LUXEMBURG
CHRISTIAN BLOCK

Interpellation im Parlament: CSV fordert Aktionsplan zur Armutsbekämpfung

Ein in den vergangenen Jahren auf 18,7 Prozent gestiegenes Armutsrisiko, eine wachsend ungerechte Verteilung des Reichtums, mehr „working poor“: Im Parlament wurde gestern über Armut und das Armutsrisiko in Luxemburg diskutiert.

Der CSV-Deputierte Paul Galles hatte eine Interpellation zu diesem Thema beantragt und forderte in seinen Ausführungen einen Aktionsplan zur Bekämpfung und Prävention von Armut.

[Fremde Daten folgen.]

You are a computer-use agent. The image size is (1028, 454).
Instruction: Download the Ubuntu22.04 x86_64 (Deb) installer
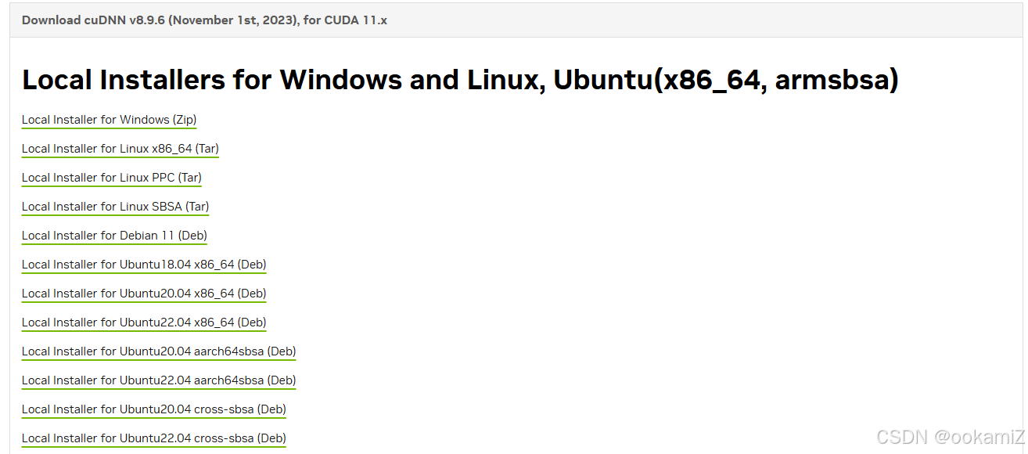(x=143, y=322)
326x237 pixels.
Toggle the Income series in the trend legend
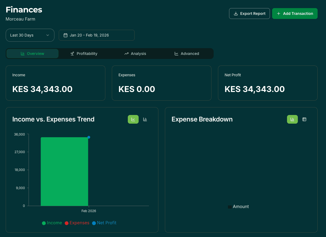(52, 223)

Ein solches Strategiepapier sollte konkrete Ziele formulieren und beispielsweise auch versuchen, einen einheitlichen Armutsindikator zu formulieren. Handlungsbedarf sieht Galles darüber hinaus vor allem in der Wohnungsbaupolitik, in spezifischen Maßnahmen gegen Kinderarmut und vor allem auch für Alleinerzieher und in - von der Regierung angekündigten, aber noch nicht konkreten - sozialen Ausgleichsmaßnahmen zum Nationalen Klima- und Energieplan. Galles betonte aber, dass diese Maßnahmen „konsequent“ und von Anfang an die Klimaschutzbestrebungen begleiten müssen.

Paradigmenwechsel

Grundsätzlich plädierte Galles für einen politischen Paradigmenwechsel, der die Schwächsten in den Mittelpunkt der Politik setze. „Wer als erstes nach den Schwächsten schaut, macht wirklich starke Politik“, so Galles. Für die DP verwies Max Hahn auf die zahlreichen und noch geplanten Maßnahmen der Regierung.

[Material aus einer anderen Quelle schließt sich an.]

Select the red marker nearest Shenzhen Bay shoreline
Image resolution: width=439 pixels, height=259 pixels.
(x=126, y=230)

Die Regierung habe ihre Verantwortung übernommen und so die finanzielle Situation vieler Haushalte verbessert. Dabei dürfe man es aber nicht belassen. Die LSAP-Deputierte Tess Burton bezeichnete das Wohnungsproblem als „absolute Dringlichkeit“. Luxemburg solle sich einer Diskussion über eine Mietpreisbremse nicht verschließen. Die LSAP will darüber hinaus an einer Umsetzung der Schweizer „Lex Koller“ arbeiten. Djuna Bernard (déi gréng) wies unter anderem darauf hin, dass das Armutsrisiko vor allem alleinerziehende Mütter trifft, die ohnehin häufig einer starken Belastung ausgesetzt sind. Jeff Engelen (adr) bemerkte, dass in der Diskussion zwar viele staatliche Hilfen aufgezählt wurden, viele davon aber auch nicht greifen würden. Marc Baum sagte, dass der Nettomindestlohn in Luxemburg immer noch unter dem Armutsrisiko liege. Der „déi Lénk“-Politiker bezeichnete es als erstaunlich, dass parteiübergreifend die Armutsentwicklung in Luxemburg bedauert werde. Es sei derweil höchste Zeit, dass sich das Land die Mittel gibt, um wirkliche Fortschritte zu erzielen. Marc Goergen (Piraten) brach erneut eine Lanze für das Konzept des bedingungslosen Grundeinkommens.

„Unser Anspruch ist es, eine Politik für das ganze Land zu machen“ - also auch für die Schwächsten -, sagte Familien- und Integrationsministerin Corinne Cahen (DP) im Anschluss an die Interventionen der Abgeordneten. Die Regierung habe in den vergangenen Jahren viel in die Bekämpfung von Armut investiert. Das reiche aber nicht. So soll die Armutsbekämpfung beispielsweise auch in der Steuerreform eine Rolle spielen.